City: Rediscovering the Center
William H. Whyte
Named by Newsweek magazine to its list of "Fifty Books for Our Time."
For sixteen years William Whyte walked the streets of New York and other major cities. With a group of young observers, camera and notebook in hand, he conducted pioneering studies of street life, pedestrian behavior, and city dynamics. City: Rediscovering the Center is the result of that research, a humane, often amusing view of what is staggeringly obvious about the urban environment but seemingly invisible to those responsible for planning it.
Whyte uses time-lapse photography to chart the anatomy of metropolitan congestion. Why is traffic so badly distributed on city streets? Why do New Yorkers walk so fast—and jaywalk so incorrigibly? Why aren't there more collisions on the busiest walkways?

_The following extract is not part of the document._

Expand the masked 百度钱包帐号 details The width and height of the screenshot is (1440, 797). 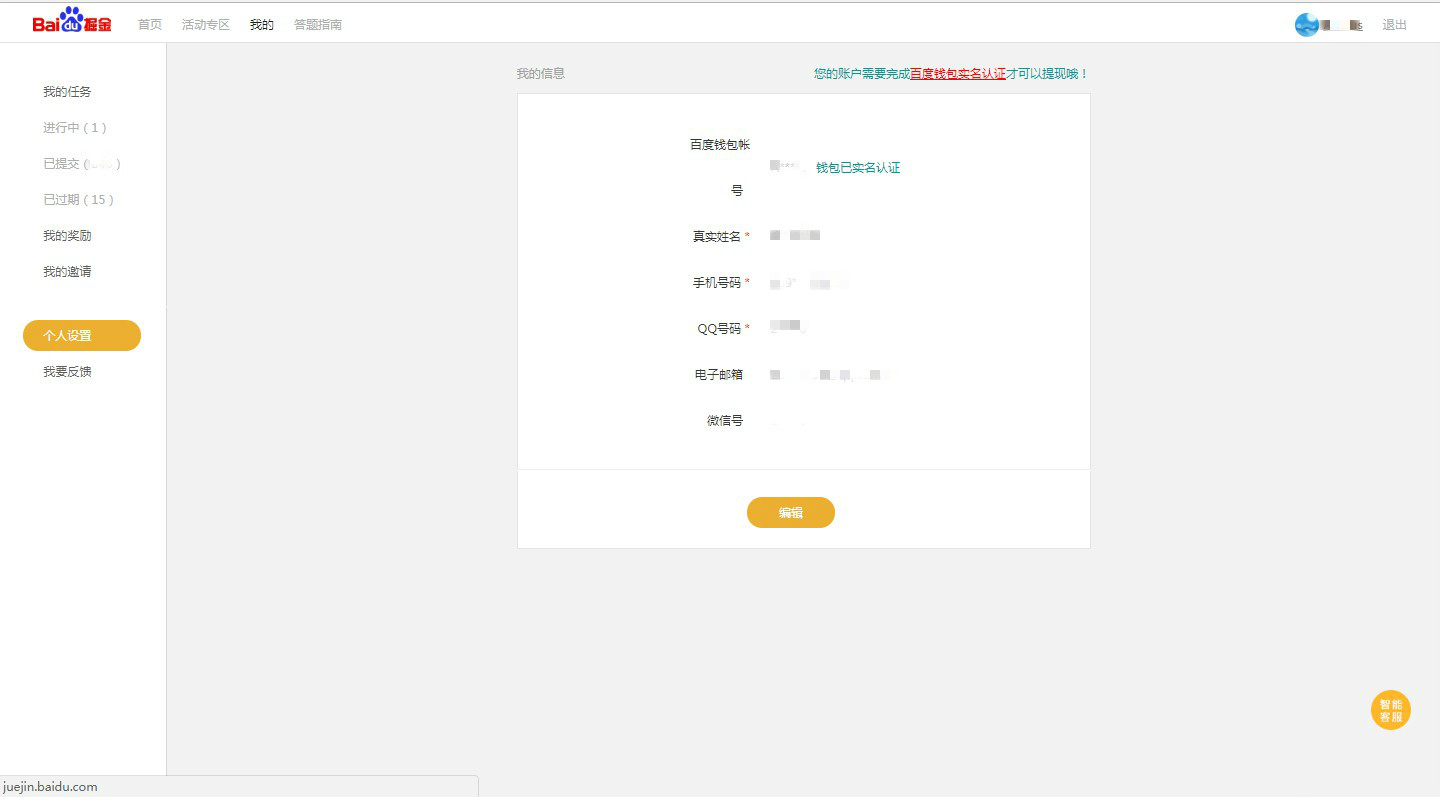click(x=788, y=167)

Why do people who stop to talk gravitate to the center of the pedestrian traffic stream? Why do places designed primarily for security actually worsen it? Why are public restrooms disappearing? "The city is full of vexations," Whyte avers: "Steps too steep; doors too tough to open; ledges you cannot sit on. . . . It is difficult to design an urban space so maladroitly that people will not use it, but there are many such spaces." Yet Whyte finds encouragement in the widespread rediscovery of the city center. The future is not in the suburbs, he believes, but in that center. Like a Greek agora, the city must reassert its most ancient function as a place where people come together face-to-face.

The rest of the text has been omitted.